TEXTO PARA REVISAR:
Lo que necesitamos es un resurgimiento y un nuevo impulso de las luchas colectivas sobre la reproducción, reclamar el control sobre las condiciones materiales de nuestra reproducción y crear nuevas formas de cooperación que escapen a la lógica del capital y del mercado. Esto no es una utopía, sino que se trata de un proceso ya en marcha en muchas partes del planeta y con posibilidades de expandirse frente a la perspectiva de un colapso del sistema financiero mundial. Los gobiernos están usando la crisis para intentar imponer regímenes de austeridad en nuestras vidas durante los próximos años. Pero mediante las ocupaciones de tierras, la agricultura urbana, la agricultura comunitaria, mediante las ocupaciones de viviendas, la creación de diversas formas de trueque y redes de intercambio, de ayuda mutua, de sistemas sanitarios alternativos ―por nombrar tan solo algunos de los campos en los que está más desarrollada esta reorganización del trabajo reproductivo― está emergiendo un nuevo modelo económico, que tal vez pueda transformar la concepción impuesta sobre el trabajo reproductivo, rompiendo con su actual estructuración como tarea opresiva y discriminatoria y redescubriéndola como el campo de trabajo más liberador y creativo para la experimentación de las relaciones humanas.

ÍTEMS PROPORCIONADOS:
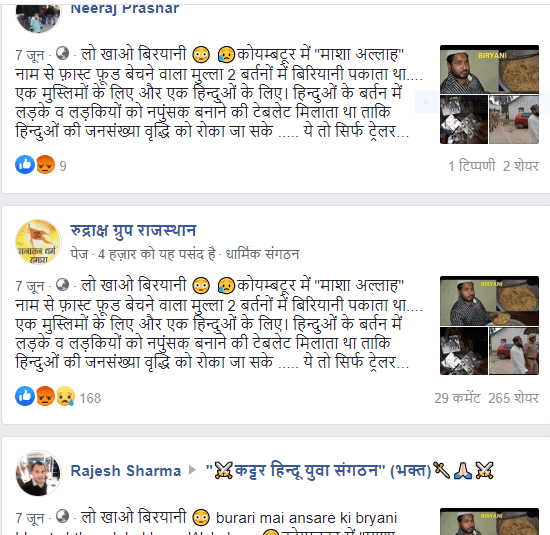Open रुद्राक्ष ग्रुप राजस्थान page avatar
The height and width of the screenshot is (535, 550).
[38, 242]
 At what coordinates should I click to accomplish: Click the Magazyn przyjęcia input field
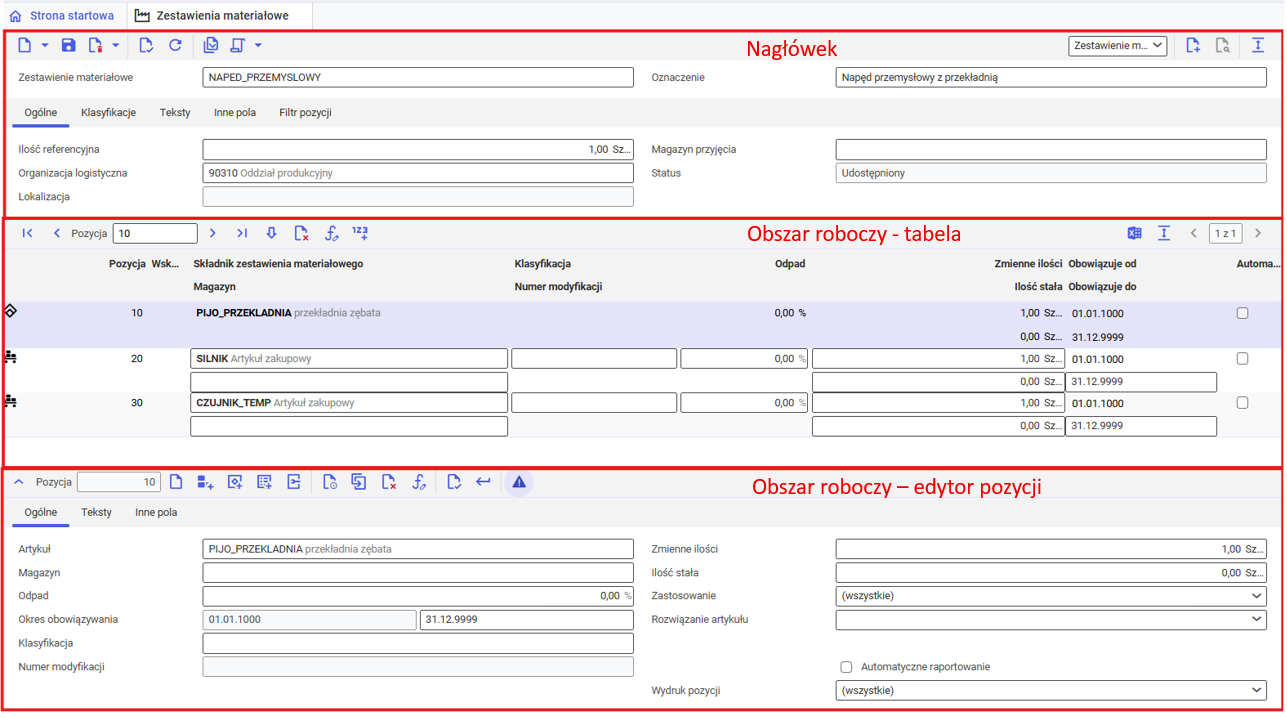[1050, 150]
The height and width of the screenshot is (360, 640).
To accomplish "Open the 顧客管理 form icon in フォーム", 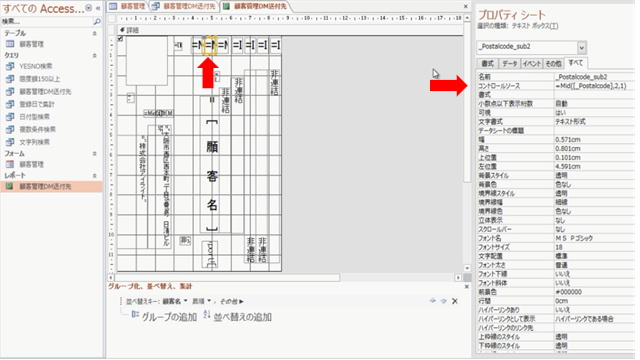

INSTRUCCIONES DE LA TAREA:
Según el texto para revisar, ¿para qué están usando los gobiernos la crisis? Por favor, responde en una oración.

RESULTADO DEL EJERCICIO:
Para intentar imponer regímenes de austeridad en nuestras vidas durante los próximos años.